第一 夢から醒めない。
箱の中には何があるのだろう。
自称箱の主の主張を、本当だと思っていいのか。
そもそも箱は何のためにあったのだろう。
幸福のためか、不幸のためか、パンドラの好奇心のためか。
そんな奇妙な箱は、あなたの心にもありませんか。
いつのクリスマスだったか忘れた。確か、金持ちだった祖父がまだ生きていた頃のことだ。
特別に十時くらいまで起きていていいと言われて、僕は夜更かしにドキドキしながら廊下のツリーを見ていた。大人の背丈ほどもある贅沢な代物で、小さなランプが無数に点滅し、サンタのスノーボールだのトナカイだの綿だのを彩っていて、あたりは全然暗くなかった。
暗くない事情は他にもあって、この長い廊下の両端にクリスマス用の燭台を何対も置いてあり、そこに太く長い蝋燭が整然と灯っていた。廊下の壁は鏡か暗いガラスになっていて、蝋燭の光はそのせいで二倍の明るさになった。僕はほの明るい世界の中で、たった今祖父に貰ったばかりのプレゼントを開けたのだ。

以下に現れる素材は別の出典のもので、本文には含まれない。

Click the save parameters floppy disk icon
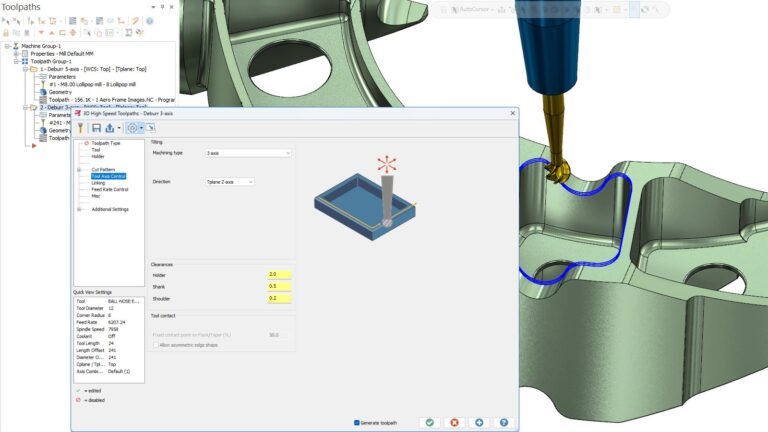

箱は多分一辺十五センチくらいの立方体だったと思う。子供心にも、期待していたゲーム機を梱包した形でないとは思っていた。じゃあなんだ、と、逆に好奇心をそそられたのだと思う。
女の子向けの何かだったのだろう、とは、当時の記憶のままだ。
つまり僕はその箱の中身が何であったかを忘れてしまった。女の子向けの――例えばそれは、美少女の着せ替え人形とか? アンティークドールにしては小さすぎるしインパクトに欠ける。宝石箱のニセモノみたいなものだっただろうか。それもまた違う。

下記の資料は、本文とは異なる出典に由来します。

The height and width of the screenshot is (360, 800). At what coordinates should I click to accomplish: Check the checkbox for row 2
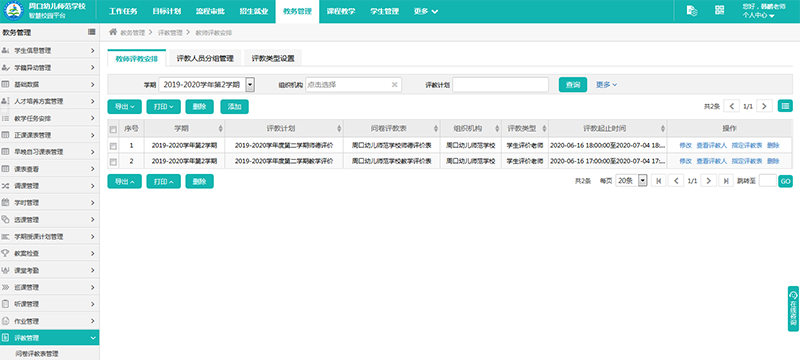click(x=113, y=162)
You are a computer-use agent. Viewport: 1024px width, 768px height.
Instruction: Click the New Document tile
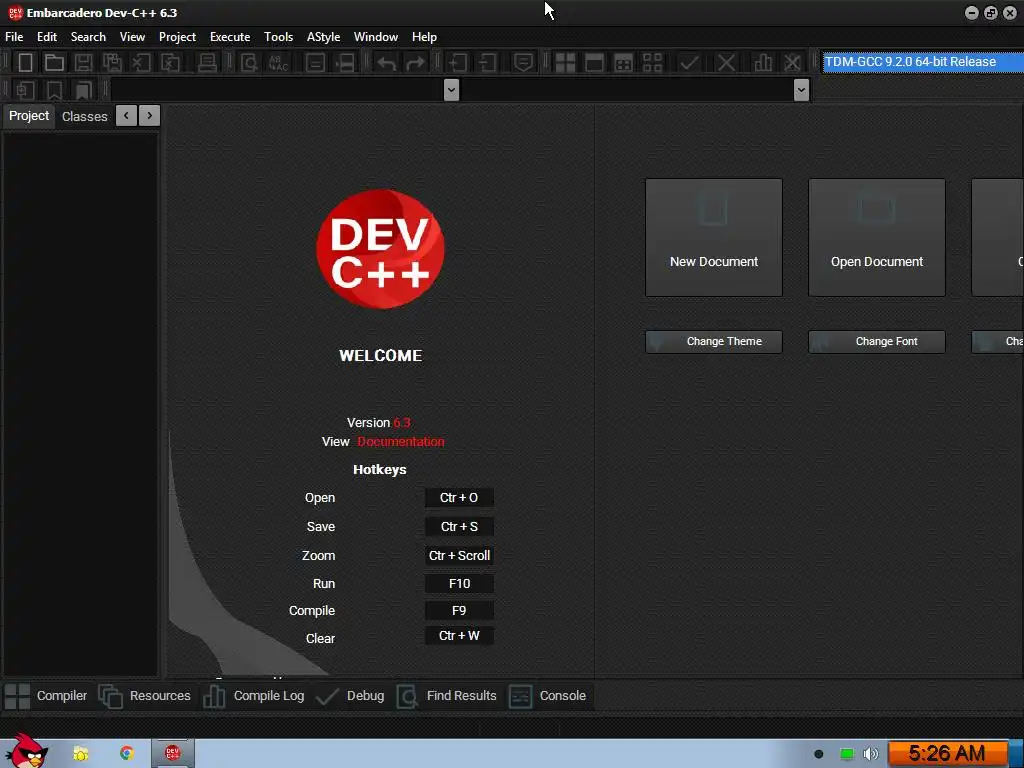pos(714,238)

あれこれ考えて結局わからないまま、僕は記憶の箱をそっと閉じて、眠りの世界から現実の世界へのドアを開ける。――
目覚めたくは、なかった。
身体が重い。髪の毛一本の重さすら感じとれるくらいに。空気に色がついて見えるくらいに。光の一射しすらも重さがあるんだとは、カーテンの隙間から漏れ出る光によって分かる。
目覚めたくはなかった。
僕は目だけ動かして時計を見る。七時十分。あと五分で姉の狩穂が二階のこの部屋に上がってくる。朝からがなり声を聞きたくはないんだけれども、どうしても身体が動かない。もぞもぞと布団の中を身じろぎしながら、必死で世界から逃げ出すことを考える。地球は回っているんじゃない、お盆の上に海と大陸が載っていて、海の果ては海水が滝になっていて、そうだ、僕はその永遠の闇に続く大滝に向けて今船出をしなければならないのだ。船、船をチャーターしなければならない。でも、どこで。海に出るには船がいるというのに、こんなところで時間を潰しているわけにはいかないのだ。……
『この人なんだよ』
頭の中に突然、声が湧き出てくる。唐突だ。僕の海水の大滝は瞬く間に消え去った。代わってその声が、いくつもいくつも輪唱のように心の中に広がっていった。この人なんだよ、この人なんだよ、この人なんだよ……。
「そんなのしらねえよ」
僕はたまりかねて呟いて、手で顔を覆った。しらねえよ、そんな奴。ゴミ箱にでも捨てて来い。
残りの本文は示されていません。